A Holographic Principle for Non-Relativistic Quantum Mechanics

TL;DR

This paper presents a five-dimensional holographic framework for non-relativistic quantum mechanics, offering intuitive explanations for quantum phenomena and addressing foundational issues like measurement and entanglement.

Contribution

It introduces a 5D holographic principle that models quantum particles as classical threads, simplifying quantum explanations and eliminating the measurement problem.

Findings

Provides a duality between 5D classical threads and 4D quantum particles.

Offers intuitive explanations for quantum phenomena such as tunnelling and interference.
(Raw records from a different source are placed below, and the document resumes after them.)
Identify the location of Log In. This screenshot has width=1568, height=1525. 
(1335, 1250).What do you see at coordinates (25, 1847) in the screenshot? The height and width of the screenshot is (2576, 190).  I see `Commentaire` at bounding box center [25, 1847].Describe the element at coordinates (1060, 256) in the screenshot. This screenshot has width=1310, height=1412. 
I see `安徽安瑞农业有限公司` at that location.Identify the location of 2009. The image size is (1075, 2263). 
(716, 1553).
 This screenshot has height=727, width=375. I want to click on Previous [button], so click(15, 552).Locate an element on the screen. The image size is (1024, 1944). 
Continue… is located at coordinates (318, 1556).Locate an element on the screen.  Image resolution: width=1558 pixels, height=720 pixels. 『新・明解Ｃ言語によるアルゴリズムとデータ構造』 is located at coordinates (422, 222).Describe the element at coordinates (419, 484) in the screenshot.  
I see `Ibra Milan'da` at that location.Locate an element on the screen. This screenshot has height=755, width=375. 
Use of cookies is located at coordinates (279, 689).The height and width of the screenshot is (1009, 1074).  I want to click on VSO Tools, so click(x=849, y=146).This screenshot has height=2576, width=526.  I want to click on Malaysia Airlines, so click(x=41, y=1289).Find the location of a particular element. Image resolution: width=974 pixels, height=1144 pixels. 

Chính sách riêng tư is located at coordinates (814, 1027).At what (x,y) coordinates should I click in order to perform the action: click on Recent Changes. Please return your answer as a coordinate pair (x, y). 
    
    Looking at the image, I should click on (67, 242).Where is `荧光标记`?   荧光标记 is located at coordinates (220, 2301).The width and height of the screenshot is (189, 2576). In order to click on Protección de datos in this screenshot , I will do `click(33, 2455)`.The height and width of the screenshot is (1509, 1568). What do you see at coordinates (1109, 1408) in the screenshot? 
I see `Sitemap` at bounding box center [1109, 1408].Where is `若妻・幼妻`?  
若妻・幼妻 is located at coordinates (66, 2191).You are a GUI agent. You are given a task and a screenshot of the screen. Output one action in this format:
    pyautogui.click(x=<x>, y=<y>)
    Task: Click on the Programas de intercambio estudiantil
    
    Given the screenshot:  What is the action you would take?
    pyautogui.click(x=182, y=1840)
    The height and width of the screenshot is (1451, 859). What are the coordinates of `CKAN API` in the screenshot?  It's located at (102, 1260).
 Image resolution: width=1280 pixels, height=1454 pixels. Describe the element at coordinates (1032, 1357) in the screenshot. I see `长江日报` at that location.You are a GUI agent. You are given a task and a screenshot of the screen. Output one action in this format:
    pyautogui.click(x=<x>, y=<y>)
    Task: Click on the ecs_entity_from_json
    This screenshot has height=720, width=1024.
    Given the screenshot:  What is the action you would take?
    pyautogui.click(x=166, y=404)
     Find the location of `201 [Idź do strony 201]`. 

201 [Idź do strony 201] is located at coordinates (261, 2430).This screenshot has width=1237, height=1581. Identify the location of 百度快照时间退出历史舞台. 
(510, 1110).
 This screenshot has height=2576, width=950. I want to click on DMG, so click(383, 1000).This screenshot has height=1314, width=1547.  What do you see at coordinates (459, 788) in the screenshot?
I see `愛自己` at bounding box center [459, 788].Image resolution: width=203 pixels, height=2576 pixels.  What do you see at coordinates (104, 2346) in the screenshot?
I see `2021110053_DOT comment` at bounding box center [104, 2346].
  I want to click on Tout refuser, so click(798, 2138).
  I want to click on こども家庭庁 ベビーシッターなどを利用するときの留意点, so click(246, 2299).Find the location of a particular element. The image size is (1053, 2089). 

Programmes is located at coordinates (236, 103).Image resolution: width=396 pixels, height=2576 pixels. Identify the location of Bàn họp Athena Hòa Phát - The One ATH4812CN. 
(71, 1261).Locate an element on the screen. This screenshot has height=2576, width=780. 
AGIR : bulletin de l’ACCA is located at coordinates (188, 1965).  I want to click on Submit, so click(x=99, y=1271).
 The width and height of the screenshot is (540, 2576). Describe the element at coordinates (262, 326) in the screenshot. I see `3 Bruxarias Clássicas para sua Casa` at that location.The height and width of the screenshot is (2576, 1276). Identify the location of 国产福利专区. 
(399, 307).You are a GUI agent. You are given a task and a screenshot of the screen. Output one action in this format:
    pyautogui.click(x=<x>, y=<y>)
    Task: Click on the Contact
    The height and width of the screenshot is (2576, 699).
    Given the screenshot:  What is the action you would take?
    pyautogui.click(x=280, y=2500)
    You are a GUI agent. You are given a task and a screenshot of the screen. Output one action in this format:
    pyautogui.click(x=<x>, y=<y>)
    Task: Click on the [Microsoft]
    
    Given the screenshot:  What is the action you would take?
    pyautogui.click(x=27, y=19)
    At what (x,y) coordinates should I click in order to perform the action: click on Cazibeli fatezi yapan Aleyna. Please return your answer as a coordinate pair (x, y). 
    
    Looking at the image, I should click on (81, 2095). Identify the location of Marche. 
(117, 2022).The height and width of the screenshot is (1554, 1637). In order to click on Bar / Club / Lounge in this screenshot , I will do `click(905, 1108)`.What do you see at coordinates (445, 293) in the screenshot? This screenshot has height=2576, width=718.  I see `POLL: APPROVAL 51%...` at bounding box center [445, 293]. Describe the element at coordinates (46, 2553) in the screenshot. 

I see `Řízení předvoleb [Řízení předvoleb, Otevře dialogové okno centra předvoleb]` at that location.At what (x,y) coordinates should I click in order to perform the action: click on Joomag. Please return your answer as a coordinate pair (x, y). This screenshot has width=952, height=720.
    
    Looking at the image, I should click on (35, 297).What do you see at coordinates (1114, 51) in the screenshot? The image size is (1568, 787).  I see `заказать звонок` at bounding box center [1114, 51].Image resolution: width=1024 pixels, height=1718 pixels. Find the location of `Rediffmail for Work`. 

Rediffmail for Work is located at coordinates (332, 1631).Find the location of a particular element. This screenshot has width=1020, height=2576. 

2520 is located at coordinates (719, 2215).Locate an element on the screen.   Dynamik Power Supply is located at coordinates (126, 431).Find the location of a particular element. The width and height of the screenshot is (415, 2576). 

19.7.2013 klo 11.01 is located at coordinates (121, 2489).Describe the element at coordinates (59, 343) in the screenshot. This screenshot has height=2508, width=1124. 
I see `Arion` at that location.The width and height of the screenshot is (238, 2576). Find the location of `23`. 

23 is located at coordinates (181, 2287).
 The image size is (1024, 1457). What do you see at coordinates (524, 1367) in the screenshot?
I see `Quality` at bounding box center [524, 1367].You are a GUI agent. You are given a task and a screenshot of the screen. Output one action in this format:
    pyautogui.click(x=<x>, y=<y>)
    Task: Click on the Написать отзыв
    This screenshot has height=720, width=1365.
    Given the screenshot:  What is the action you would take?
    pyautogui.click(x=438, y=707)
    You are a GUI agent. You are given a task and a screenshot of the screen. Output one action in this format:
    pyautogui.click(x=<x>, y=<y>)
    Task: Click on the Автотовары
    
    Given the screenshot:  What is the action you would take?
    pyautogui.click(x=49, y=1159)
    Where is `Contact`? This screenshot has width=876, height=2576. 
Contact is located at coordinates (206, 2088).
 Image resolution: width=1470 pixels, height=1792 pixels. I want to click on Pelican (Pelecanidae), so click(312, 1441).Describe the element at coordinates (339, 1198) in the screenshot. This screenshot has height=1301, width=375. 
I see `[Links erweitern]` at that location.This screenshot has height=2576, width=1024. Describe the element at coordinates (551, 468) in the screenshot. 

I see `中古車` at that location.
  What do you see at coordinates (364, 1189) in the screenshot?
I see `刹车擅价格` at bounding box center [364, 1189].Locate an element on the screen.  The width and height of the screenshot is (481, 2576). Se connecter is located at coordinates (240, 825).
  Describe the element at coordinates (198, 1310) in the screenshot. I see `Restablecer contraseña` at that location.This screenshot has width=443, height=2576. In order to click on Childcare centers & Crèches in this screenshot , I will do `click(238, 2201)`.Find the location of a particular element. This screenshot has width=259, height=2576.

Discusses advantages and limitations of the 5D holographic approach.

Abstract

The quantum-classical isomorphism for self-consistent field theory, which allows quantum particles in space-time to be represented as classical one-dimensional threads embedded in a five dimensional thermal-space-time, is summarized and used to explain a selection of quantum phenomena. Introduced by Feynman, and used for modern quantum simulations, the isomorphism, when phrased in a field-theoretic way, has been shown to be the same as quantum density functional theory, the theorems of which guarantee equivalent predictions with non-relativistic quantum mechanics. If the Feynman dimension is considered to be real, there is a duality between classical threads in five dimensions and quantum particles in four dimensions. Using the 5D picture, intuitive explanations are given for quantum phenomena including the uncertainty principle, tunnelling, geometric phase, and interference effects. Advantages of the 5D picture are presented, which include fewer postulates, no measurement problem, and the need for only classical concepts in the higher dimensional space. Limitations of the approach such as the interpretation of entanglement and spin are discussed.